__Required work__:
1. According to the breach analysis text, which R package was used for rendering HTML data tables?
2. Rewrite the breach analysis text, beginning at the words "All data for" and ending after "each investigation’s status.", with "datasets" changed to "data files".

__Given text__:
────────────────

Overview

The Office of Civil Rights in the US Department of Health and Human Services collects and reports disclosures (“breaches”) of protected health information. The law requires the public release of information for breaches that have affected more than 500 individuals.

From the data available on breaches that have occured in the last ten years, certain trends and insights can be found. The purpose of this document is explain the processes used to clean, standardize, and manipulate the data, followed by an analysis of some of these trends through visualizations and summary statistics.


Tools Used

Packages

This analysis was developed in R and utlized the following packages:

Package Description
tidyverse A collection of packages for data manipulation, exploration, and visualization
DT For rendering HTML data tables
sqldf For running SQl statements in R
stringr For manipulation of strings and characters
lubridate For date-time manipulation
shiny For formatting of data tables

Data

All data for this analaysis was publicly reported by the Office for Civil Rights. Two datasets were used, one for investigations that have been completed, available at http://asayanalytics.com/breach_archive_csv, and one for investigations that are currently ongoing, available at https://asayanalytics.com/breach_investigation_csv. For the purposes of this analysis, these two datasets were combined, with notations made for each investigation’s status.

────────────────

[Records excerpted from a collection]
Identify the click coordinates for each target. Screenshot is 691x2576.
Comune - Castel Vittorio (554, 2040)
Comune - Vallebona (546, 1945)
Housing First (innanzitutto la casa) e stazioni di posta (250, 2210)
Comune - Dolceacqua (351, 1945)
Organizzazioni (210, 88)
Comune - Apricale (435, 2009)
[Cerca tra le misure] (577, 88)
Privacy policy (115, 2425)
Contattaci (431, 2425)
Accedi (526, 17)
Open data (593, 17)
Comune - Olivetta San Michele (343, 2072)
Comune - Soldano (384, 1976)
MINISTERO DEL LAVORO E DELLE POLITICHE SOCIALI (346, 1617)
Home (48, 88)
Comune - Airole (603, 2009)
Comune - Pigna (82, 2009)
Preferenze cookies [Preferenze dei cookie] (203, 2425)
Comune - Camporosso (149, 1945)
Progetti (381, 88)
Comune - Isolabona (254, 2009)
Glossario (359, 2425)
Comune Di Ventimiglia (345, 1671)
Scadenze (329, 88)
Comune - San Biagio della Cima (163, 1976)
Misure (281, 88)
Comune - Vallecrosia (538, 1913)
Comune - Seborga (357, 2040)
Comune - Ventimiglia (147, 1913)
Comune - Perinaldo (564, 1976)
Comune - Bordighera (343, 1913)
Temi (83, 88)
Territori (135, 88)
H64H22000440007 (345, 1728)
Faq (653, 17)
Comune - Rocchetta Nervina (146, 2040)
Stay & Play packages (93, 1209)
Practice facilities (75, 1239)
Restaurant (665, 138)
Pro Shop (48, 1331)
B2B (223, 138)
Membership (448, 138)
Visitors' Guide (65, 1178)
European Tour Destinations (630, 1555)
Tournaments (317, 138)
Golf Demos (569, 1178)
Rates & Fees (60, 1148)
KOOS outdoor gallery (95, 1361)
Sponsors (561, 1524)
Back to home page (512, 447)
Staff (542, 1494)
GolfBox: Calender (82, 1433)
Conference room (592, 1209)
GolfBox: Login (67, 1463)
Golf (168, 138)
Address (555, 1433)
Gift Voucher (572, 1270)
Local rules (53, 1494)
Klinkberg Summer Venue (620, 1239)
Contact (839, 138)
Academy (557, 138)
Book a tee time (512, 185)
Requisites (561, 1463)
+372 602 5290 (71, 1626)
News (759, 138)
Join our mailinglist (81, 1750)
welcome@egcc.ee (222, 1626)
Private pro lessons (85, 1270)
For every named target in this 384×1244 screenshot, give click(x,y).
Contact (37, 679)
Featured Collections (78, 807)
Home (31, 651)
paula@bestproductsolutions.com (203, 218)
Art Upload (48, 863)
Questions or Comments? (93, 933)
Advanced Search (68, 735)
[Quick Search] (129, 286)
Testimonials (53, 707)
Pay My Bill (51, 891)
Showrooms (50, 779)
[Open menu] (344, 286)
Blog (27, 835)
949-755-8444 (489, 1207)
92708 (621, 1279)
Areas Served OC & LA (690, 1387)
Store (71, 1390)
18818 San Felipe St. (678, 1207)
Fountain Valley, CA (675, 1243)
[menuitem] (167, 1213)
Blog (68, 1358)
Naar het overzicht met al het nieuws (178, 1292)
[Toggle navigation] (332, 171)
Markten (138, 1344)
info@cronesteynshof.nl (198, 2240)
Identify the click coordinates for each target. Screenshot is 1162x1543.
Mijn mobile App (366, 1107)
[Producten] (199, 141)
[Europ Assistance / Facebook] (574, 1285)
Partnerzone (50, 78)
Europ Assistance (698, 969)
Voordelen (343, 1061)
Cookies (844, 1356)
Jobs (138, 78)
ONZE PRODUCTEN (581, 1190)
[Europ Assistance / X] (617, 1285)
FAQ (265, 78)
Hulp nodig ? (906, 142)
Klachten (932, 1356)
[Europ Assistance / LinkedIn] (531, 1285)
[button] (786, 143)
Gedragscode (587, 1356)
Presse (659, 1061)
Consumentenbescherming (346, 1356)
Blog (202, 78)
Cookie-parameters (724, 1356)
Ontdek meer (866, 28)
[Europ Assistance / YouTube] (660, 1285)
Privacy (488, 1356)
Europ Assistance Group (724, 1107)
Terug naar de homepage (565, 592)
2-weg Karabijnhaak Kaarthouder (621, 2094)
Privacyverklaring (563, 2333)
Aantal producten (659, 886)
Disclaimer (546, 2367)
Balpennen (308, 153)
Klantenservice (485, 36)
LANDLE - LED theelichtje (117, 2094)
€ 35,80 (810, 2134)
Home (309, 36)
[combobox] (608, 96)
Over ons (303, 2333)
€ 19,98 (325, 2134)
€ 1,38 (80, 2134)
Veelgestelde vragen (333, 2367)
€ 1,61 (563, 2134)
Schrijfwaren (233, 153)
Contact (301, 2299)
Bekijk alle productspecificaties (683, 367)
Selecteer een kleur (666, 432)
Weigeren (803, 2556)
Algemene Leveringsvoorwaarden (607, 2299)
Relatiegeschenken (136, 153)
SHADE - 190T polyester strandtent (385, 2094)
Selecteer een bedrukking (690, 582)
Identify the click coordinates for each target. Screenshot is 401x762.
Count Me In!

────────────────

__Answers__:
1. DT

2.
All data for this analaysis was publicly reported by the Office for Civil Rights. Two data files were used, one for investigations that have been completed, available at http://asayanalytics.com/breach_archive_csv, and one for investigations that are currently ongoing, available at https://asayanalytics.com/breach_investigation_csv. For the purposes of this analysis, these two data files were combined, with notations made for each investigation’s status.